Data analysis of Waze project (part of Google Advanced Data Analytics Certification) This project is completed as a part of the Google Advanced Data Analytics Capstone Project. It utilizes data analytics concepts and techniques covered in the professional certification course.
Waze is a fictitious company created for educational purposes only and any reference is coincidental. Waze is a navigational app which guides users from one location to another. It has seen a decline in its usage and has requested an analysis of their user data to predict user churn.
- Build a model to predict user churn
- Provide insights into the data
- Propose business solutions to prevent user churn
- determine factors affecting user churn
- Conduct Exploratory data analysis
A PACE strategy document was formulated to initiate the process and workflow. An initial exploratory data analysis was conducted and the dataset was cleaned and structured for modelling. The dataset had 18% of users who churned. They drove 200 kilometers more and for 2.5 hours more when compared with retained users in the last month. No. of driving days negatively affected the user churn. Users who used the app more were less likely to churn. Users who used an iPhone had more No. of drives. A machine learning model was built to predict if a user will churn using different methods such as Random Forest Classification, Logistic Regression, Extreme Gradient Boosting and Decision Tree Classifier.

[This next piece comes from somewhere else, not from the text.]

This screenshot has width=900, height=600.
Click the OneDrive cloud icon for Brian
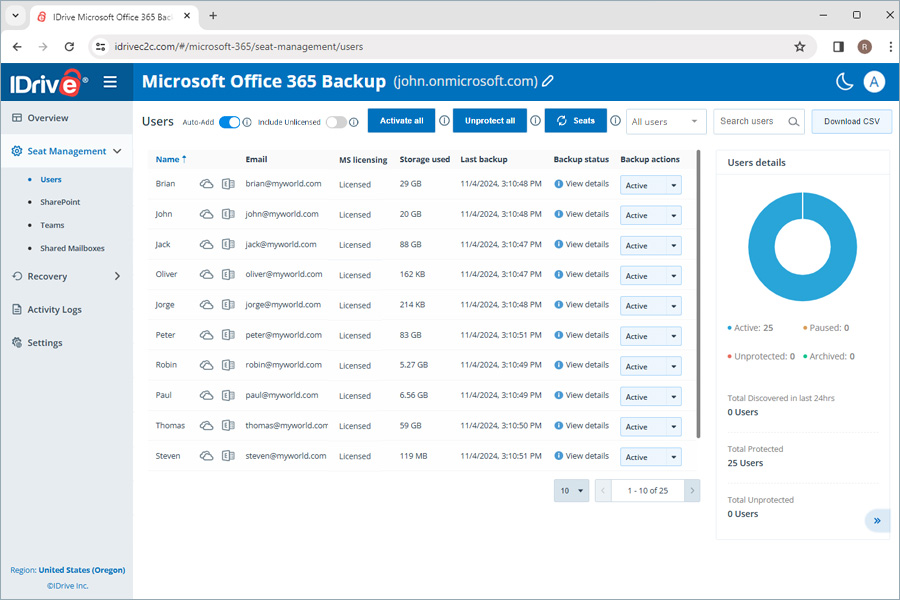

The results of the analysis were as follows:
- Recall score was a key score to the models
- Activity days was the most important feature which was negatively correlated to churn.
- Distance driven per day was one of the least important variables.
- Engineered features had the highest factor in the model's prediction
- XGBoost model performed better than the random forest model.
Proposed solutions are as follows :
- Additional data is required to build a robust and reliable model
- Feedback and surveys will prove to be effective in providing an accurate prediction
- Beta testing of the model before deployment is recommended to gain better insights
- Improving user experience to increase the usage of the app will impact the retention positively.
The results of the models are shown in the jupyter notebook, a brief overview of the scores of each model is given below :
model | precision | recall | F1 | accuracy |
---|---|---|---|---|
RF cv | 0.457163 | 0.126782 | 0.198445 | 0.818510 |
XGB cv | 0.442586 | 0.173468 | 0.248972 | 0.814780 |
RF val | 0.445255 | 0.120316 | 0.189441 | 0.817483 |
XGB val | 0.430769 | 0.165680 | 0.239316 | 0.813287 |
XGB test | 0.388889 | 0.165680 | 0.232365 | 0.805944 |
NOTE : Visualizations and charts can be found in the jupyter notebooks and executive summaries of each phase in the PACE strategy lifecycle.
- numpy
- pandas
- sklearn
- xgboost
- matplotlib
- seaborn